My dd isn't yet a teenager but is already very moody, answers back and refuses to do things I ask her. I'm worried its going to get worse as she gets older. I want to have a good relationship with her but still need her to be able to understand that when I say she has to do something (or not do something) she needs to listen to me.
So how do you think mums can have any sort of (reasonable) control/discipline while still having a good relationship. Or is this impossible?
A: The only reason we are moody is because we are annoyed with something that has happend in our social life, or something has gone wrong when we were trying to do something, So when you ask us to do simple things we make out that you have just asked us to do something huge, basicly we take everything out on mum, Sorry, But sometimes all we need is a hug from our mum.
Talk to her, But not ALL the time, It can become boring, dont ask questions all the time either, ask a few, Dont say
"How was school" thats just annoying, if something has happend at school, good or bad, we will tel you..

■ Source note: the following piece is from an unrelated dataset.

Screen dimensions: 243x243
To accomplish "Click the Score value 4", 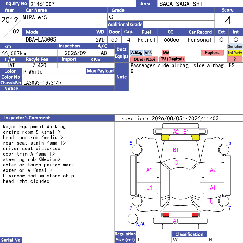I will [228, 20].
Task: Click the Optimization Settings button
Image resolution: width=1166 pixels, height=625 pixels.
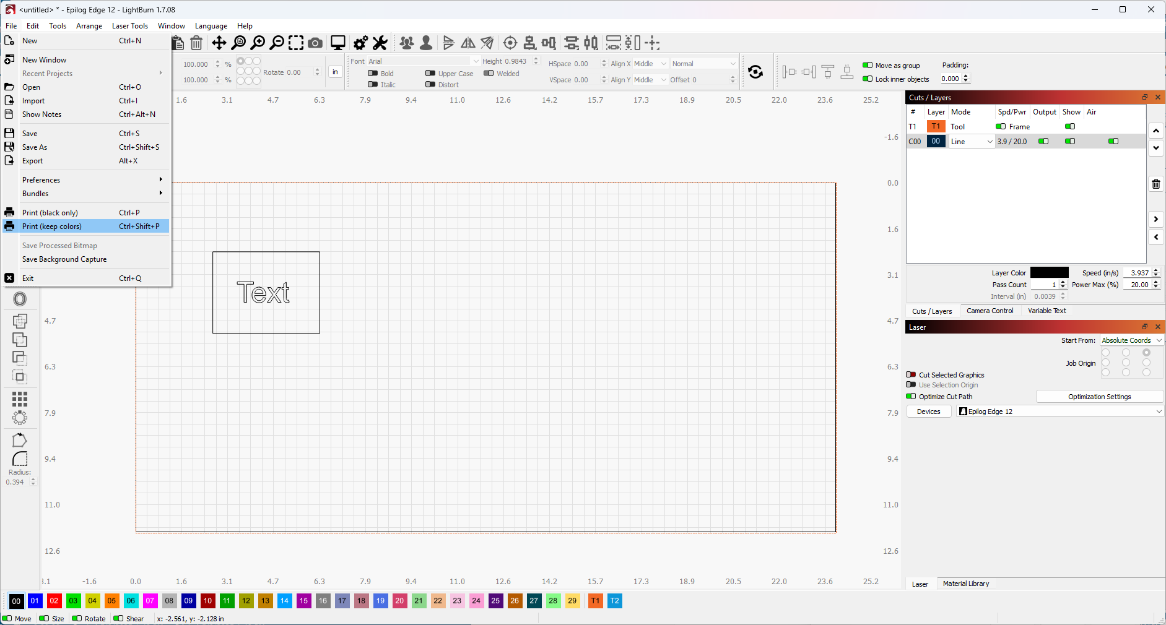Action: [x=1099, y=397]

I cant really give you a answer to the disipline/control because every child is different and so different punishments should be used, I guess rewards for doing things is a good way to go, Not all the time, I can remember in primary school my dad would take me out to mc donalds for doing well at school over a certain amount of time, For bigger things bigger rewards such as when i got all level 5's on my primary SAT's i got a new phone, Build trust with your daughter, i can remember not talking to my mum for a week, i told her the person that i fancied at school and by the next day all my friend's mums knew and they had told there kids and then everyone knew, Something i had told my mum as a secret she had used it lightly in conversation, I was really annoyed... If we can trust you we will tell you EVERYTHING, trust builds the mother daughter relationship..
So the answer to your question is, Trust, trust your daughter enough to know that if she got in trouble for something, that she really didnt mean to and that it wont happen again, unless she is the type of girl that is always getting in trouble..
Also,
Dont nag, if you say it constantly then we wont do it..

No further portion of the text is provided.